Definition
The progressive loss of accuracy in an Inertial Navigation System's (INS) computed position over time, caused by the accumulation of small sensor errors that compound during flight. Because an INS calculates position by continuously integrating acceleration and rotation measurements from its initial alignment point, any tiny errors in those measurements grow steadily, producing a position output that drifts further from the aircraft's true position the longer the system runs without external correction.
Plain English
The longer an inertial navigation system runs, the further off its reported position drifts from where the aircraft actually is.

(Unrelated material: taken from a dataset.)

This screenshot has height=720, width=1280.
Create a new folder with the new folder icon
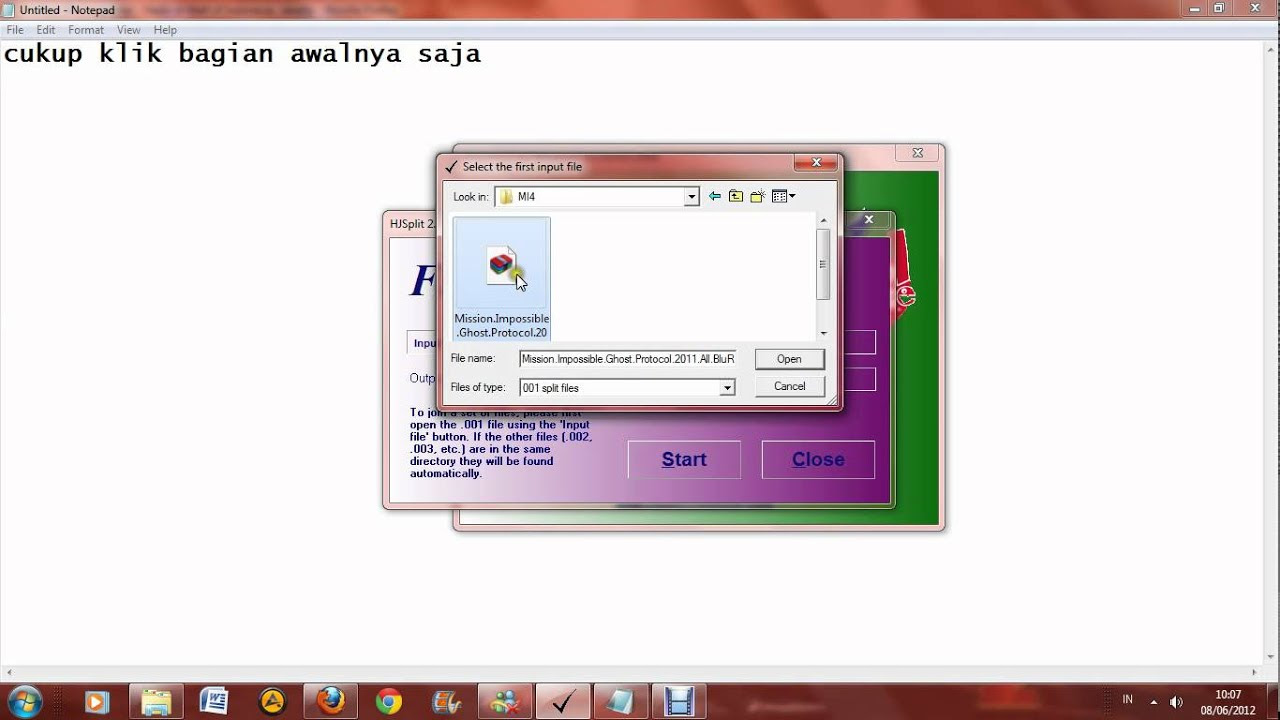pos(757,195)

The error grows slowly but steadily.
Context Anchor
Seen in instrument flying when discussing INS errors and how a navigation system’s position can drift if it is not updated or corrected.
Derivation
Degradation comes from the Latin 'gradus' meaning 'step,' with 'de-' meaning 'down.' So degradation is literally a 'stepping down' — a gradual decline. In this context, the position output steps down in quality over time.
Why Pilots Care
Unchecked position degradation can place the aircraft miles off course, requiring timely cross-checks with GPS, VOR, or other references.
Grounding Statement
Picture the aircraft in one place, while the navigation display slowly shows it a little farther away from that true place as errors build.
Intuition Check
Do not read degradation of position as the aircraft being in a worse physical location. Here it means the calculated position is becoming less accurate.
Example Sentence 1
After six hours of overwater flight, the crew noted the expected degradation of position in the INS and updated it against GPS at the next waypoint.
Example Sentence 2
The pilot cross-checked the INS against GPS to correct for degradation of position.